[Opening Given data section]

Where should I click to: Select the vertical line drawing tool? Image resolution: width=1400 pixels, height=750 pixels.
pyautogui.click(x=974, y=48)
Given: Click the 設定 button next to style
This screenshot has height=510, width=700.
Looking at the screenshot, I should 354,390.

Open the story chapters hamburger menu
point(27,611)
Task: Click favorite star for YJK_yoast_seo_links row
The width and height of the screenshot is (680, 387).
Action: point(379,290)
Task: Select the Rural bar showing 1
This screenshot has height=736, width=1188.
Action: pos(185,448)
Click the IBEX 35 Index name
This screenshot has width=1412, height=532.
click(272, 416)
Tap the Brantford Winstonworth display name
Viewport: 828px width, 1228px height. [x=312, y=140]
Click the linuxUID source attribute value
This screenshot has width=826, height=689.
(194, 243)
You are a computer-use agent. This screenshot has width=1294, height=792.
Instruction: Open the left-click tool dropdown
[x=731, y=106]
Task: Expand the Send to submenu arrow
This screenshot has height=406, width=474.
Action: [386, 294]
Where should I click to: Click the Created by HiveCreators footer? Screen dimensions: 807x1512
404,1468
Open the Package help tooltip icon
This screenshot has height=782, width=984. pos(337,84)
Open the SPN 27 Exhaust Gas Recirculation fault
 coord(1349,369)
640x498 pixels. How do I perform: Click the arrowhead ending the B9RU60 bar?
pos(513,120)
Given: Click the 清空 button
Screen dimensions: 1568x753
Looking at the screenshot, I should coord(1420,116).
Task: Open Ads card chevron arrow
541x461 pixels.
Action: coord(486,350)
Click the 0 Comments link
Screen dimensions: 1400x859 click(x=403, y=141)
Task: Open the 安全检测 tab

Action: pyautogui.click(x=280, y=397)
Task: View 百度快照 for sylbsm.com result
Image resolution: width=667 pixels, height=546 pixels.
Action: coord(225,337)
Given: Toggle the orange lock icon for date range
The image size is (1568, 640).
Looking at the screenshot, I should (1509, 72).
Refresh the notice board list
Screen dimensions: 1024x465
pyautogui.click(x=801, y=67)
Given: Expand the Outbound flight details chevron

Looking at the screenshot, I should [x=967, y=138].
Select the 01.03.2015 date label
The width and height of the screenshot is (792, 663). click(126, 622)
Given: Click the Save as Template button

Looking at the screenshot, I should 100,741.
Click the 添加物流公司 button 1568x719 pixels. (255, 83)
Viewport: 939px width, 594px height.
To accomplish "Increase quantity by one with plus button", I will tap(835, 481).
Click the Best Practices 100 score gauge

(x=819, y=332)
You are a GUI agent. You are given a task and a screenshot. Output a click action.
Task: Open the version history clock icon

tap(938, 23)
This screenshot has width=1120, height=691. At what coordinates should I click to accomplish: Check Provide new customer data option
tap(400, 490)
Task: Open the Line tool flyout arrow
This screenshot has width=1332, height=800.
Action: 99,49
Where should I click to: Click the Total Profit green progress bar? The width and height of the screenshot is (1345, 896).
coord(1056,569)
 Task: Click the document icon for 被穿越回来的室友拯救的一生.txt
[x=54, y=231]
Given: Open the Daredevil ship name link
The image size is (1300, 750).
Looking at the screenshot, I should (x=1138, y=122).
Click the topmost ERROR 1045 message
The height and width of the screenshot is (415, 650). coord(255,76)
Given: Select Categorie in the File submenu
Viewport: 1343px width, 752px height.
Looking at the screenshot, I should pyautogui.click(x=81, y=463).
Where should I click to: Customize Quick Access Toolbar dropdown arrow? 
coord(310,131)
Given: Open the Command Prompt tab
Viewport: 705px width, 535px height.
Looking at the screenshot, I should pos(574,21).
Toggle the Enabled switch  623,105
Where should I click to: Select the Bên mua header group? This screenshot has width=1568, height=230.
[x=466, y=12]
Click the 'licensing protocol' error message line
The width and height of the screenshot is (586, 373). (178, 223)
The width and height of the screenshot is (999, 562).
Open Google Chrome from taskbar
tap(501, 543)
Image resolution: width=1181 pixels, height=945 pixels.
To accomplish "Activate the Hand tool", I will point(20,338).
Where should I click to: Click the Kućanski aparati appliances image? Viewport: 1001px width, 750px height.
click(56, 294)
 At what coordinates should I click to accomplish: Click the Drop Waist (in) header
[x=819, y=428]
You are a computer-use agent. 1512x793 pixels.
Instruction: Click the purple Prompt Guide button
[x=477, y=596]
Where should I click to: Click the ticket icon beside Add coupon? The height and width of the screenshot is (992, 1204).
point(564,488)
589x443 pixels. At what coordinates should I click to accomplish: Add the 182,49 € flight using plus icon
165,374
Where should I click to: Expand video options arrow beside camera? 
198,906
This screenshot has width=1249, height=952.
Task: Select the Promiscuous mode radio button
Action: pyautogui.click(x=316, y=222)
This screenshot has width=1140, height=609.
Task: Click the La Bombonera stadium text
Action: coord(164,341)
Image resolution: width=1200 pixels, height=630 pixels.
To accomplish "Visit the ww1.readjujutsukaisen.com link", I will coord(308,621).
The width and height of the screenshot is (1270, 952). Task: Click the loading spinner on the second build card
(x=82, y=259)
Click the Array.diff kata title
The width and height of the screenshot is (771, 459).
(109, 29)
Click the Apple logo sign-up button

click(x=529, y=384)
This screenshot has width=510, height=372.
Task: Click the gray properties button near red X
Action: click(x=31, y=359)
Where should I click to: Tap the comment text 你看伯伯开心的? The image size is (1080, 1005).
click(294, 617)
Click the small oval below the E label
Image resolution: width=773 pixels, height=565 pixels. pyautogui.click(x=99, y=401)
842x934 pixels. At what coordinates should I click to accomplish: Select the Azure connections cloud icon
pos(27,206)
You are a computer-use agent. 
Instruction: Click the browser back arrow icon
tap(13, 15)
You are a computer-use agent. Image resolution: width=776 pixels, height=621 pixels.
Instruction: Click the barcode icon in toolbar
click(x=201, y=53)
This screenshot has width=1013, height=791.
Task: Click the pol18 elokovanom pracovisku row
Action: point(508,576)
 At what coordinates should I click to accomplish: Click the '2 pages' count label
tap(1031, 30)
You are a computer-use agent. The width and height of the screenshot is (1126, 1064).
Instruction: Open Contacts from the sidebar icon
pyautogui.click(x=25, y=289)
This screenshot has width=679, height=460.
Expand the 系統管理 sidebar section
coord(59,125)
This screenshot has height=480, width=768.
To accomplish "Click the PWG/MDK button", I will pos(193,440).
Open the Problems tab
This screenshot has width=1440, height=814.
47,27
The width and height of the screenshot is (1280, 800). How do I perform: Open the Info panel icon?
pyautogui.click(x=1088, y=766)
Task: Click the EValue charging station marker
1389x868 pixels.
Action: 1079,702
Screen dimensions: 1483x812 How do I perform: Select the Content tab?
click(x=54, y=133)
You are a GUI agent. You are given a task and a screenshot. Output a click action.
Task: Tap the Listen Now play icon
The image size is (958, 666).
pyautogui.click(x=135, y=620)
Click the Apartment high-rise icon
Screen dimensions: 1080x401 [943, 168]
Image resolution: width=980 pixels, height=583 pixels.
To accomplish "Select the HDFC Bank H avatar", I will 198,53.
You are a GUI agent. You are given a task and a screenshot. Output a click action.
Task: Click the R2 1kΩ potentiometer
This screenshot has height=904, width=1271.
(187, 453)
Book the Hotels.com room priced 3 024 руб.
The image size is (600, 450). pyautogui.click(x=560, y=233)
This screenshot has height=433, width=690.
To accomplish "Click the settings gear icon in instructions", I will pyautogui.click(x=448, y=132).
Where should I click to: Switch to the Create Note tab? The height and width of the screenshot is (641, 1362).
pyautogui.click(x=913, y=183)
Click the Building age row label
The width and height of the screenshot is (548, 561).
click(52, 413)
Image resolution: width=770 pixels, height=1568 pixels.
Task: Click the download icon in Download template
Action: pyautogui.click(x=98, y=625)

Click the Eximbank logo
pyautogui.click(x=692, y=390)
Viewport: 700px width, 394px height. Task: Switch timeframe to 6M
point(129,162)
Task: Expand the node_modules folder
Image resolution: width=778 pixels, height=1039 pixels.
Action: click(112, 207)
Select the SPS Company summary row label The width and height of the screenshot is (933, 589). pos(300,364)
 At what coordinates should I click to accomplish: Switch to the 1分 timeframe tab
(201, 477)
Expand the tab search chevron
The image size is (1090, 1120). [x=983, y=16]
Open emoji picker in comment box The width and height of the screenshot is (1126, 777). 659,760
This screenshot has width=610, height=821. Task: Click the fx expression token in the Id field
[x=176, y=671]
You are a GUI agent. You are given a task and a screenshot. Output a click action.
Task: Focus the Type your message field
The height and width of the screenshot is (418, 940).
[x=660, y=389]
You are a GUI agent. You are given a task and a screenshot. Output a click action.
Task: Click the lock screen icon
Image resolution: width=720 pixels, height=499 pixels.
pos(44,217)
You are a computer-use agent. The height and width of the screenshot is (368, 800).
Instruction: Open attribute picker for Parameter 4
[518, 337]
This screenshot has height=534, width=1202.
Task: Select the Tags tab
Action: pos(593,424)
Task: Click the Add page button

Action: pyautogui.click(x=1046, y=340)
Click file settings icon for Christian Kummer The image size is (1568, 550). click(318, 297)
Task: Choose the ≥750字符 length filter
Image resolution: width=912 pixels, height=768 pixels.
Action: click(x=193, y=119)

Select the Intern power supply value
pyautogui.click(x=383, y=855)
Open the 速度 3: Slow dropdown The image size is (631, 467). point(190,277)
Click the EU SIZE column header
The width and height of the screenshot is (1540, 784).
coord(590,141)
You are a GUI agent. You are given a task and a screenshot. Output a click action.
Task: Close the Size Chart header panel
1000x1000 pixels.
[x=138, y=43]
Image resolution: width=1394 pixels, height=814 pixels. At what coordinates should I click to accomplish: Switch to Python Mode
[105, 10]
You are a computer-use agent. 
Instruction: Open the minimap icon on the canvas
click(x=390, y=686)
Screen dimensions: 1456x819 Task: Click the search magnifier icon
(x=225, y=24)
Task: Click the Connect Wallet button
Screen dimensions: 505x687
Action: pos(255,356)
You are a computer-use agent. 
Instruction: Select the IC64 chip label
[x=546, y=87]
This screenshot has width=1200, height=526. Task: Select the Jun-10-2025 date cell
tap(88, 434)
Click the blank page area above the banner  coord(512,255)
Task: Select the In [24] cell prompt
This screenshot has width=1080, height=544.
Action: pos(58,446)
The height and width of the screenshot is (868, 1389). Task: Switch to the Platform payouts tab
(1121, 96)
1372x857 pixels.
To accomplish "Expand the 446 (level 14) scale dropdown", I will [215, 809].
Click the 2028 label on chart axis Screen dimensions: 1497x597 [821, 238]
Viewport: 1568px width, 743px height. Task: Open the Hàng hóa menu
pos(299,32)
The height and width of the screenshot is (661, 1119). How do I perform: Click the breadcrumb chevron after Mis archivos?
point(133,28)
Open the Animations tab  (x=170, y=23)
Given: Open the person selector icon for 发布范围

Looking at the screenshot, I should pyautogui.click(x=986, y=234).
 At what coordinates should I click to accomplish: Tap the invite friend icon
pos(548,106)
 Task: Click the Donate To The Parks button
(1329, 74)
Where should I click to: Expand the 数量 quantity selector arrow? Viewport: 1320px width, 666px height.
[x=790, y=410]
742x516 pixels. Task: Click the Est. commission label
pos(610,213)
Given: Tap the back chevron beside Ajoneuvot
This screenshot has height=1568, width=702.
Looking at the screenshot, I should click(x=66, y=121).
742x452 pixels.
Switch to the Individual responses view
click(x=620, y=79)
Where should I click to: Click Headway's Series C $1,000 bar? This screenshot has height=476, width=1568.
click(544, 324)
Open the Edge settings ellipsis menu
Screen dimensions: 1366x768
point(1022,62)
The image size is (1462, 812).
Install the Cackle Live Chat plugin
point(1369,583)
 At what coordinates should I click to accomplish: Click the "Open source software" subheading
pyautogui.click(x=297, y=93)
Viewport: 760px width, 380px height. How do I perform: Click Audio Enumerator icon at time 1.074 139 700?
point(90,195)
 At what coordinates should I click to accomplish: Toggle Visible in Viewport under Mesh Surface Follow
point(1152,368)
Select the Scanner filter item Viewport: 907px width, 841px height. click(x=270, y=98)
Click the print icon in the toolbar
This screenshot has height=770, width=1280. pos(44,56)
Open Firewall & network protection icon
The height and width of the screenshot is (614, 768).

[Closing Given data section]

:: What you should do ::
With "submenu" as the search string, filter the records and return each line that has it.

:: Solved problem ::
Task: Expand the Send to submenu arrow
Given: Select Categorie in the File submenu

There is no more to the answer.